▶ Given records
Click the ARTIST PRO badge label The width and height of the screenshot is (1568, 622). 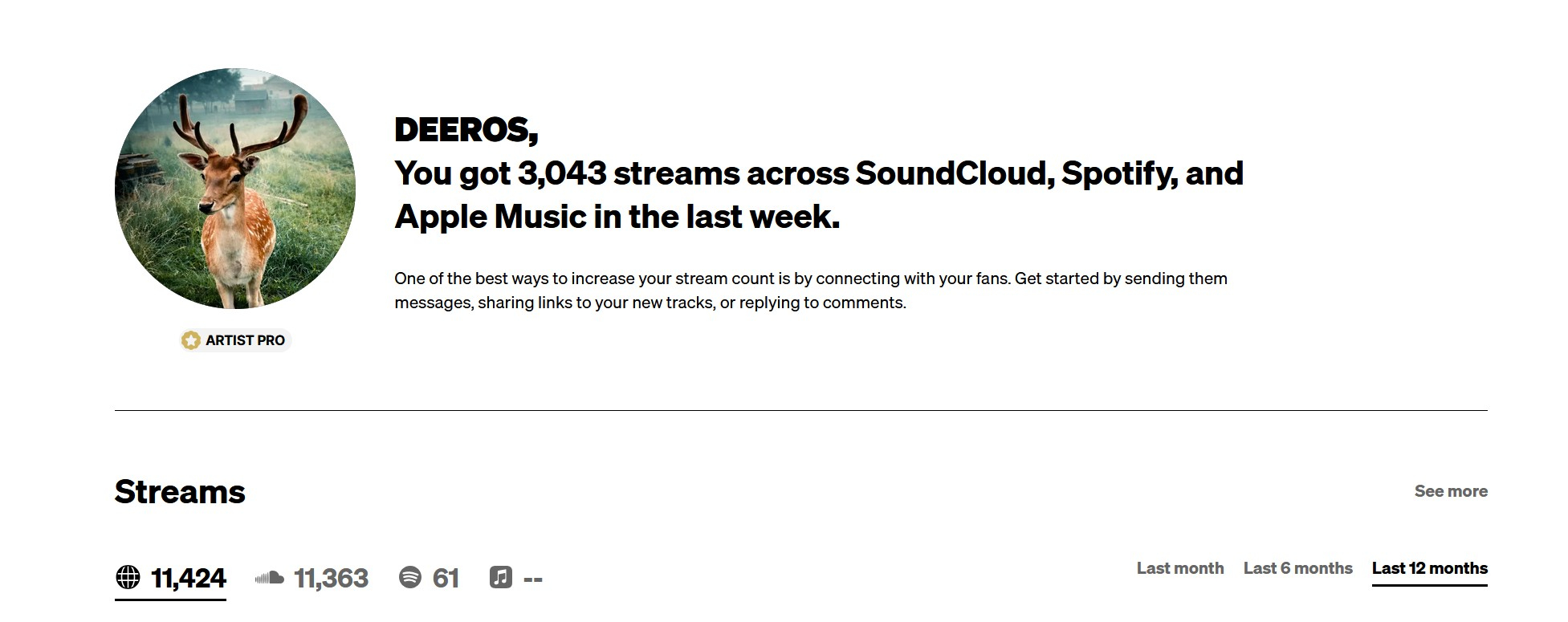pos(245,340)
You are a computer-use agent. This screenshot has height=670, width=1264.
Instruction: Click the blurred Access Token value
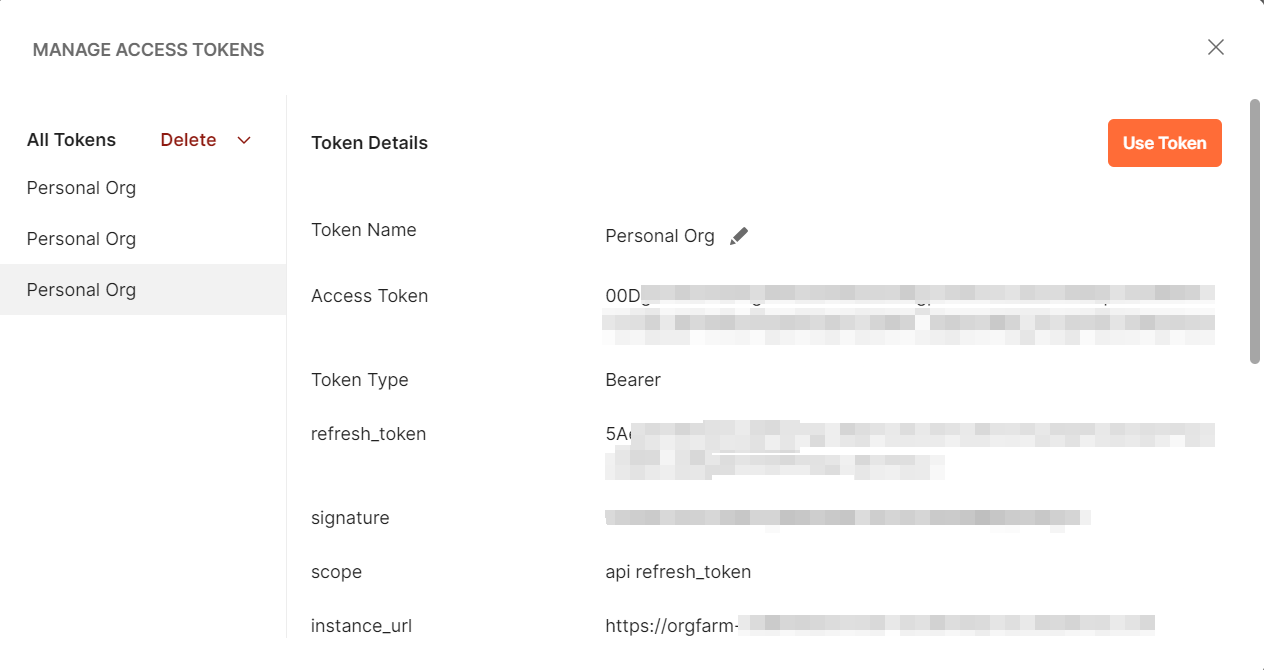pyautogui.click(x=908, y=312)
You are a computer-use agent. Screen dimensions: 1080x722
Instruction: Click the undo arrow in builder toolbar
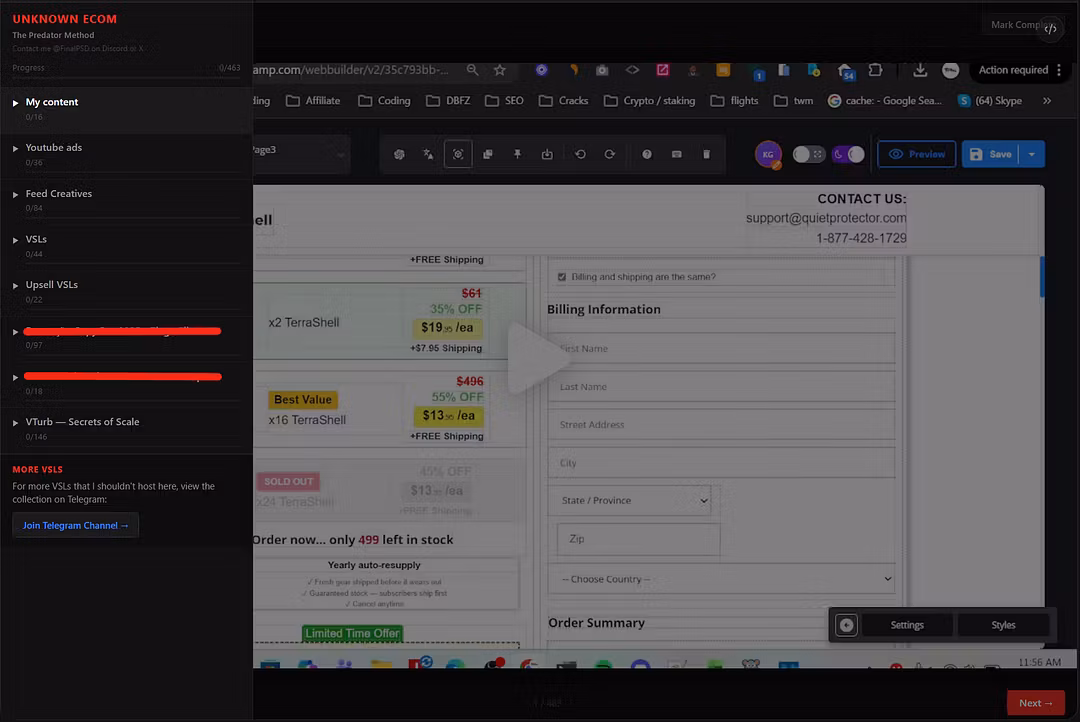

▶ What this task involves
Could you retype everything from the line containing "You are a computer-use agent. Screen" down to the end of the items above, without the pictures?

▶ Answer to the task
You are a computer-use agent. Screen dimensions: 1080x722
Instruction: Click the undo arrow in builder toolbar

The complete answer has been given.